私なら車選びでは、燃費だけではなく「どこを走るのか」「何人で乗るのか」「後席をどれくらい使うのか」「アウトドア用品を積むのか」「雪道や未舗装路を走るのか」まで考えます。
購入前は年間燃料使用量も計算してみる
燃費が維持費へどのくらい影響するのか気になるなら、年間走行距離から必要なガソリン量を計算してみると分かりやすいですよ。
| 年間走行距離 | 実燃費10km/L | 実燃費11km/L | 実燃費12km/L | 実燃費13km/L |
|---|---|---|---|---|
| 5,000km | 約500L | 約455L | 約417L | 約385L |
| 10,000km | 約1,000L | 約909L | 約833L | 約769L |
| 15,000km | 約1,500L | 約1,364L | 約1,250L | 約1,154L |
例えば年間10,000km走る人なら、実燃費10km/Lで必要なガソリン量は単純計算で約1,000L、12km/Lなら約833Lです。年間で約167Lの差になります。

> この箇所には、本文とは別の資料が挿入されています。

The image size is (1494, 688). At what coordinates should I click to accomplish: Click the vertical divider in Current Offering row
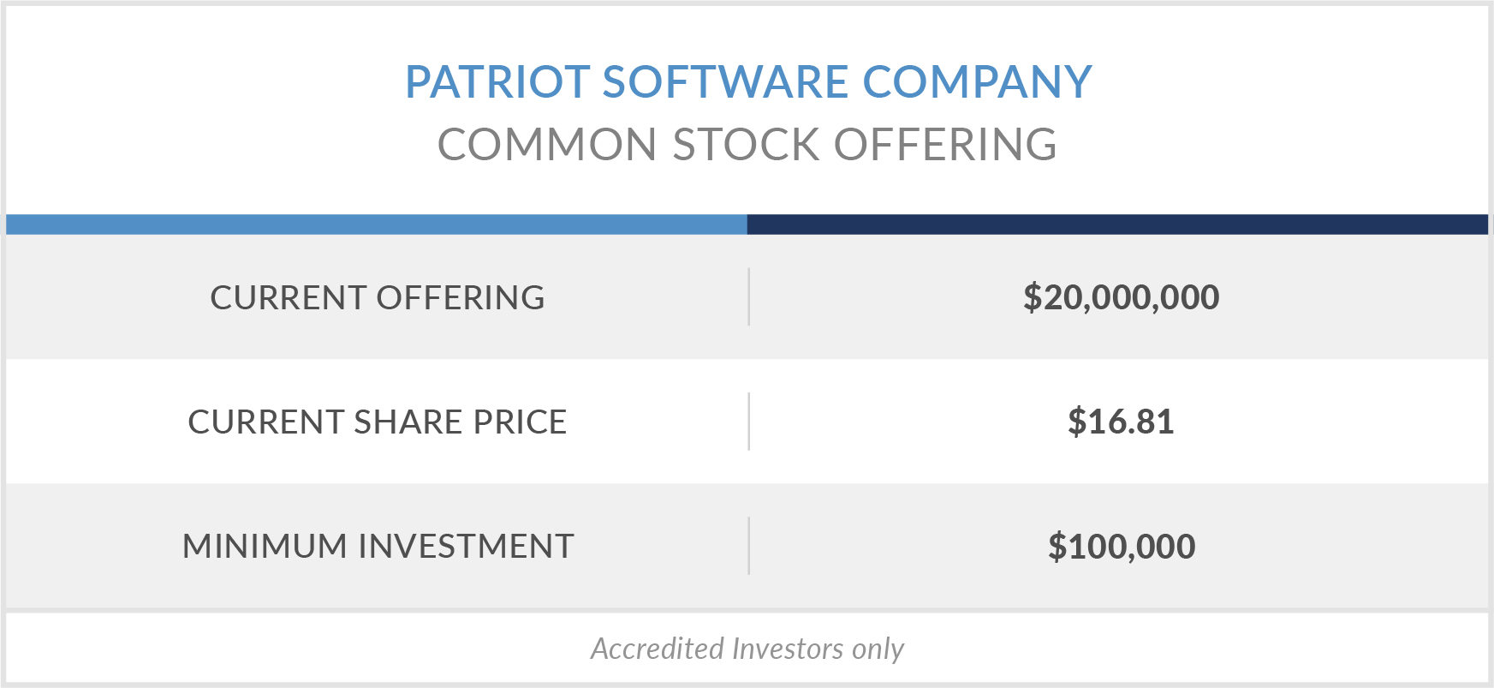click(748, 297)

この燃料量へあなたの地域のガソリン単価を掛ければ、年間燃料費も簡単に試算できます。ガソリン価格は時期や地域で変動するため、固定の金額を当てはめるより、購入を検討している時点の価格で計算するほうが実用的です。
MTとATも燃費だけで決めない
5MTと4ATで迷っているなら、燃費差は確かに判断材料のひとつです。しかし毎日乗る車なら、操作の好みも同じくらい重要です。

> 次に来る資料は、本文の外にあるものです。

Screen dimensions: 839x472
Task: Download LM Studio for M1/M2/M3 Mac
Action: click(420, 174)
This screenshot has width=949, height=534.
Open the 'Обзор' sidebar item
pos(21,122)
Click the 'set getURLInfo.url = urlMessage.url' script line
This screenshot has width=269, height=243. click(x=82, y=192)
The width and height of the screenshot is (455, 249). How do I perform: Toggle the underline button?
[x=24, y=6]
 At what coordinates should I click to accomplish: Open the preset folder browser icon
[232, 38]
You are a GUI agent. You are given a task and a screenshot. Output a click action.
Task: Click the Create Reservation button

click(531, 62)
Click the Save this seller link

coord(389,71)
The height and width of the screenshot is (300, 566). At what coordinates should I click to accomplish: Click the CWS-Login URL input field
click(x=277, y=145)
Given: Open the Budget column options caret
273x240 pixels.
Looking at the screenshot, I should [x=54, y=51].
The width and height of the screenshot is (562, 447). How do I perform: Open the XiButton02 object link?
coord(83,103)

自分でシフト操作する楽しさが好きで、MTを負担に感じないなら5MTは魅力的です。燃費面でも有利ですよ。
一方、渋滞の多い地域に住んでいる、家族も運転する、長時間運転で少しでも疲労を減らしたいという人なら4ATのほうが満足度は高いかもしれません。
ジムニーノマドは「最も燃費の良い仕様を選ぶ」より「自分が長く楽しく使える仕様を選ぶ」ことが大切な車かなと私は思います。
そして購入後は、自分の実燃費を何回か記録してみてください。街乗りで何km/L、高速道路では何km/L、夏と冬ではどの程度違うのかが分かれば、給油タイミングや年間維持費も予測しやすくなります。
ジムニーノマドの燃費は、走り方次第で大きく変化します。急加速を減らす、車間距離を確保する、タイヤ空気圧を管理する、不要な荷物を下ろすといった基本を続けるだけでも、無駄な燃料消費を減らすことにつながります。
なお、この記事で紹介した実燃費や航続距離は、さまざまな走行条件を含む一般的な目安です。実際の数値は車両仕様、道路状況、乗員、荷物、気温、タイヤ、エアコン使用、運転方法などによって異なります。
また、商品改良などによりメーカー公表値や仕様が変更される可能性があります。購入時の正確な情報は公式サイトをご確認ください。
タイヤサイズ変更、リフトアップ、足まわりの変更などは、燃費だけではなく操縦安定性、安全性、速度計表示、車検への適合などにも関係する場合があります。カスタムを検討する場合は車両や部品の適合条件を確認し、最終的な判断は専門家にご相談ください。